_TASK GOAL_: Each record has to be returned exactly as it appears.
BEGIN
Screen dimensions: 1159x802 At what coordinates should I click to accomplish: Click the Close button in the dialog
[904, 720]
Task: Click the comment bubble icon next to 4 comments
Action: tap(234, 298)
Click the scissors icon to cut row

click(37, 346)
END
_WRITTEN RESPONSE_:
Screen dimensions: 1159x802 At what coordinates should I click to accomplish: Click the Close button in the dialog
[904, 720]
Task: Click the comment bubble icon next to 4 comments
Action: tap(234, 298)
Click the scissors icon to cut row

click(37, 346)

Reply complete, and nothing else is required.